I’ve been a daddy’s girl for as long as I can remember. I called for papa while I was still in the crib and he would try to appease me; somehow mama never had the same calming power. Even then my dad understood me better. She would offer me a doll and I would shake it away – he came up with the idea of giving me an empty matchbox. Now that entertained me! Of course this was Russia over 30 years ago where no one judged parents for using matchboxes to soothe whiny kids in a crib.
Yes my dad and I have formed a unique bond over the course of three and a half decades. We’ve both lived several lives laden with self-satisfying needs that others have misjudged as mistakes in the process. My dad and I like to think of them as life lessons.
When I was six years old, I remember taking a walk from Alexander’s in Forest Hills, Queens with my dad. Somewhere in the middle of the 20-minute walk, I asked my dad to be carried. It was in this conversation that he told me that I was getting too old to be carried. That I was a big girl now at 5 – and from that time on, I hardly doubted it. I felt empowered to have a (loud) voice and express my opinion vocally. He instilled in me the expectation that my voice was worthy of being heard. We were in America now … live free and talk loudly.

### Data shown
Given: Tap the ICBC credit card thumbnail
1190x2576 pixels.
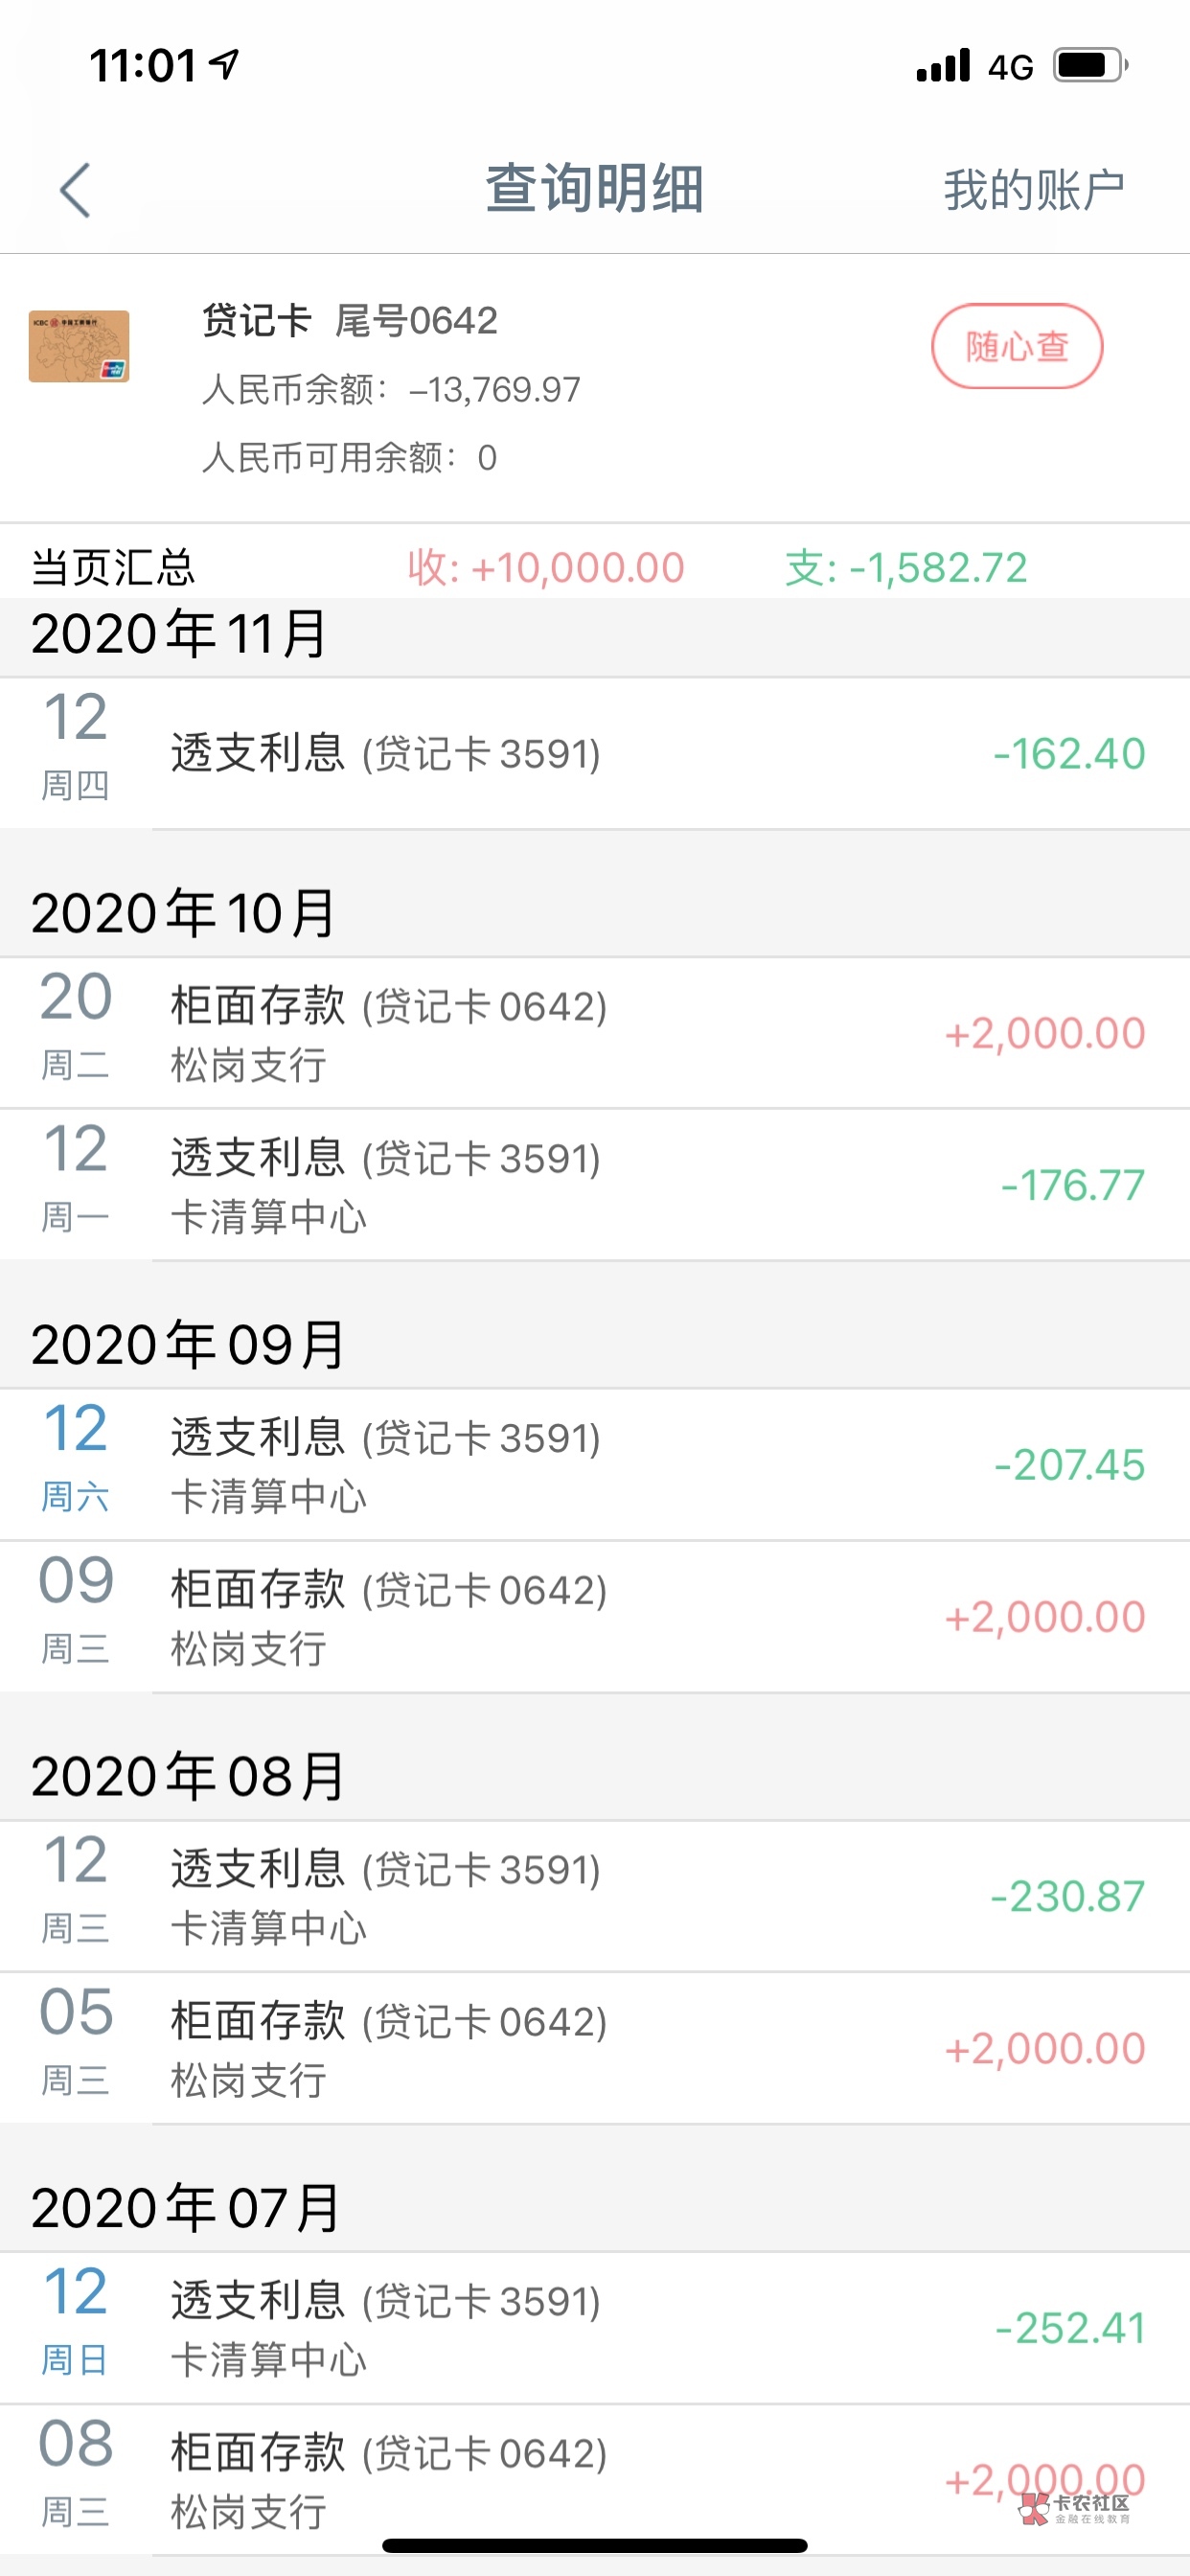Looking at the screenshot, I should (79, 346).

### Exercise
Return, word for word, the passage of the essay about the writer's father above that begins at the words "Yes my dad and" and stops after the words "and talk loudly.".

### Answer below
Yes my dad and I have formed a unique bond over the course of three and a half decades. We’ve both lived several lives laden with self-satisfying needs that others have misjudged as mistakes in the process. My dad and I like to think of them as life lessons.
When I was six years old, I remember taking a walk from Alexander’s in Forest Hills, Queens with my dad. Somewhere in the middle of the 20-minute walk, I asked my dad to be carried. It was in this conversation that he told me that I was getting too old to be carried. That I was a big girl now at 5 – and from that time on, I hardly doubted it. I felt empowered to have a (loud) voice and express my opinion vocally. He instilled in me the expectation that my voice was worthy of being heard. We were in America now … live free and talk loudly.